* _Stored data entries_
=-=-=
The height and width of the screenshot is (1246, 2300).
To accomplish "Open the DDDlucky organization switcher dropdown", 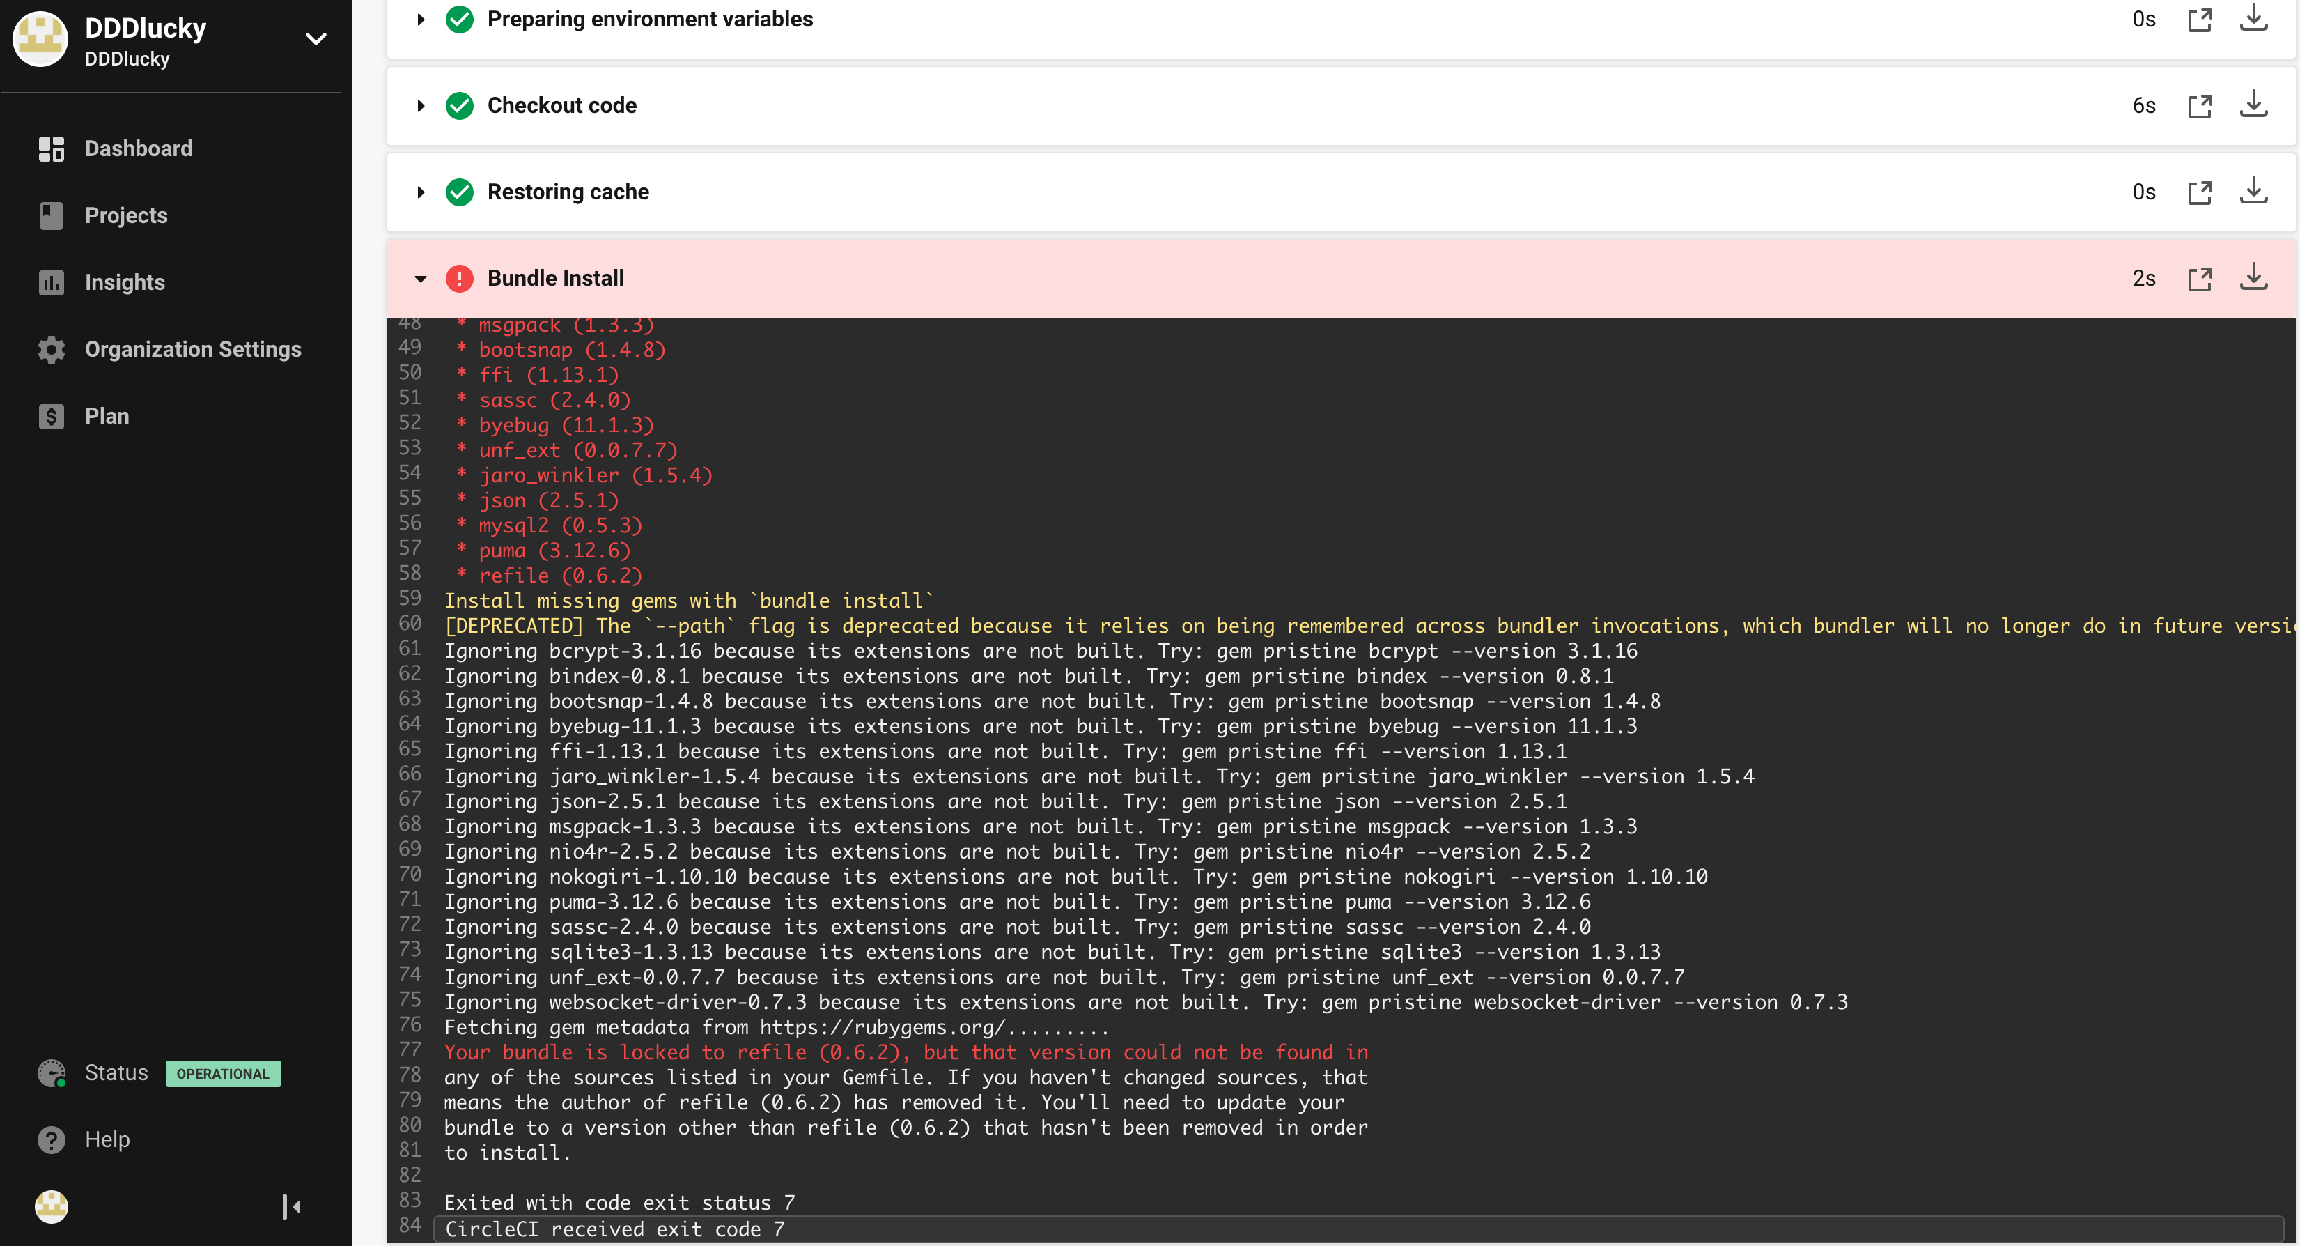I will point(315,39).
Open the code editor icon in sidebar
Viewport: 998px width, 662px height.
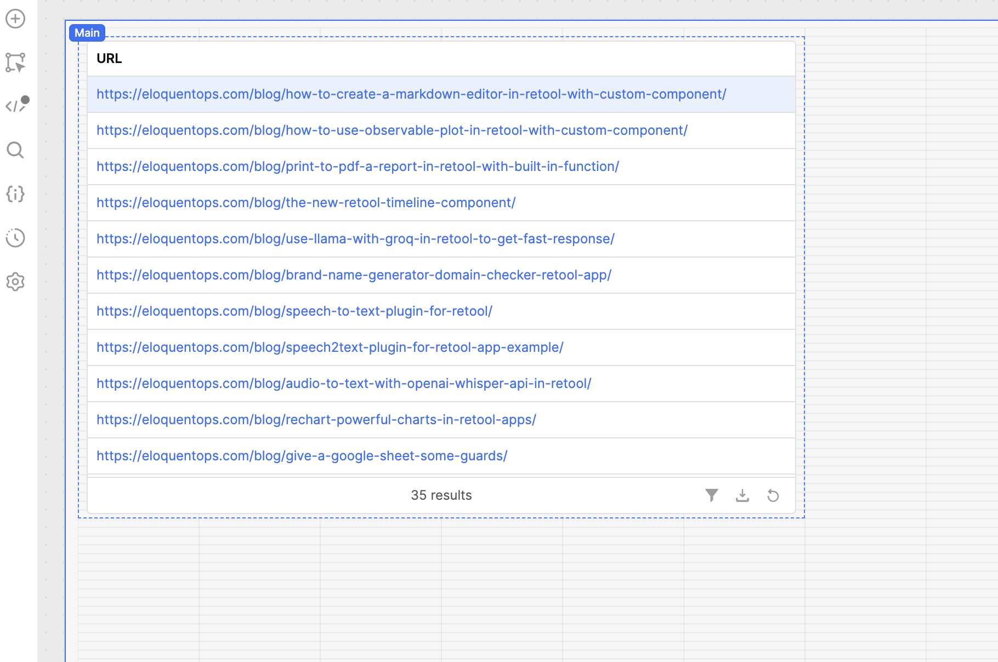coord(16,106)
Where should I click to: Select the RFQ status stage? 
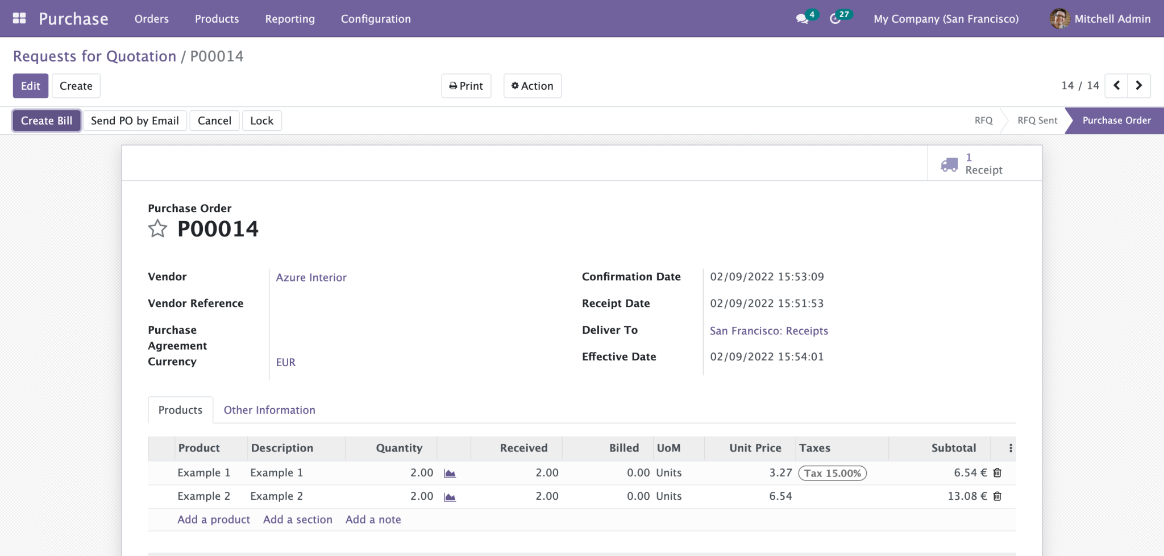983,120
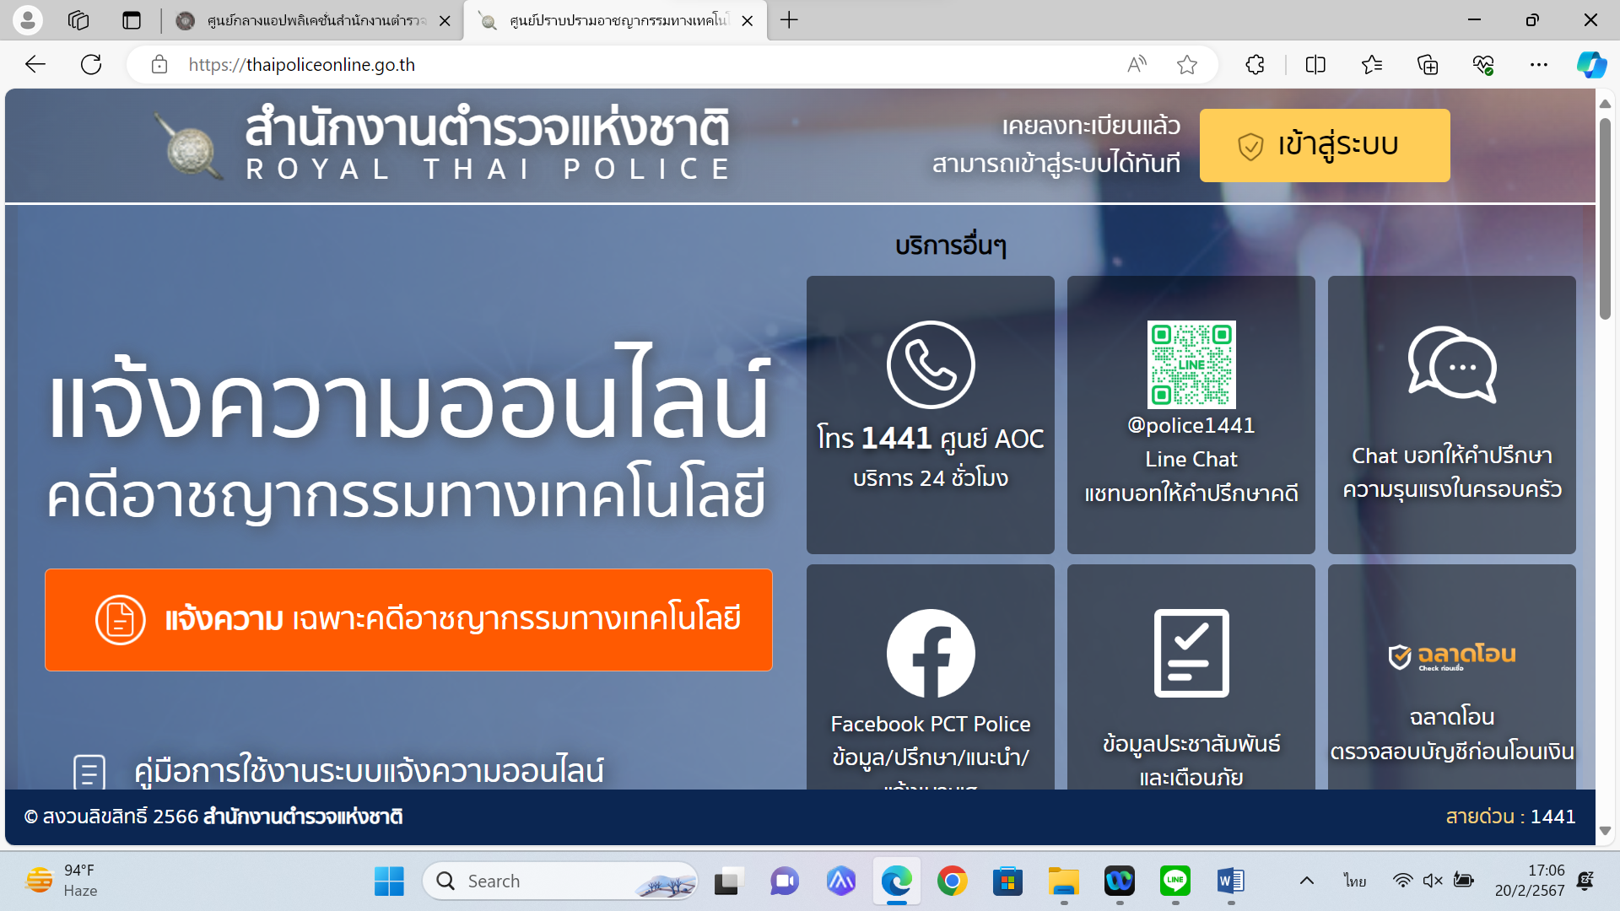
=-=-=
* _Exercise instructions_
Copy the final portion of the records: every line from the one containing "Where should I" through the last, word for word, without pictures.

* _Reply_
Where should I click to: Select the RFQ status stage? 
983,120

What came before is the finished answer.